EXERCISE DETAILS =
Within the records below, reproduce without change the lines from the line that has "Given: Switch to the Impostos tab" through the line that has "This screenshot has width=1597, height=486.", and only those.

EXTRACTED DATA =
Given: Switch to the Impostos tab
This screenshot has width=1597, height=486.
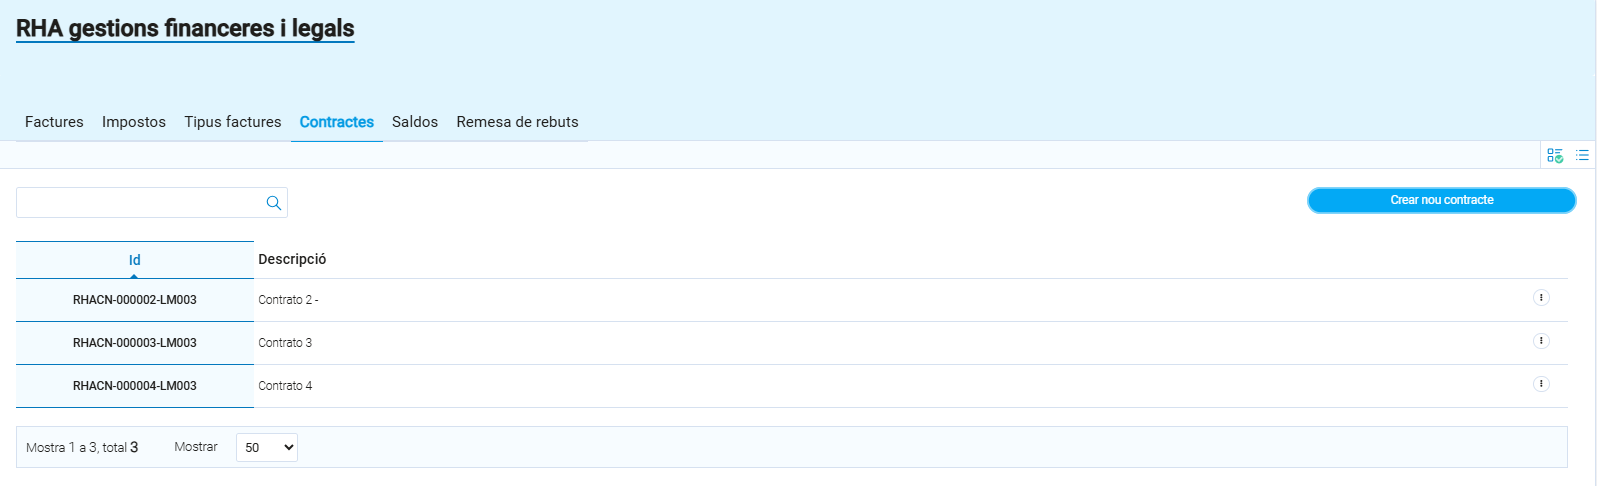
* * *
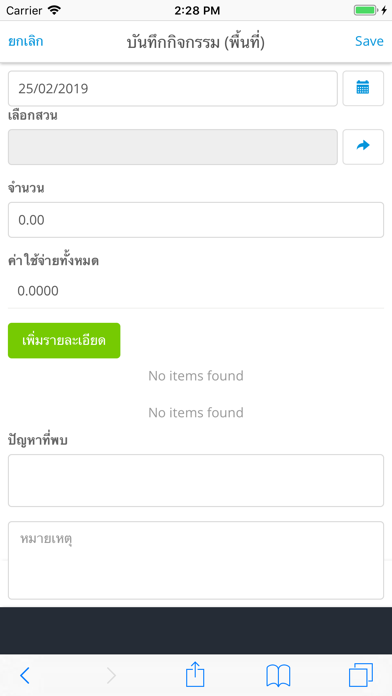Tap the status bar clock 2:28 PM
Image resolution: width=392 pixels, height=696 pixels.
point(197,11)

TASK RESULT =
Given: Switch to the Impostos tab
This screenshot has width=1597, height=486.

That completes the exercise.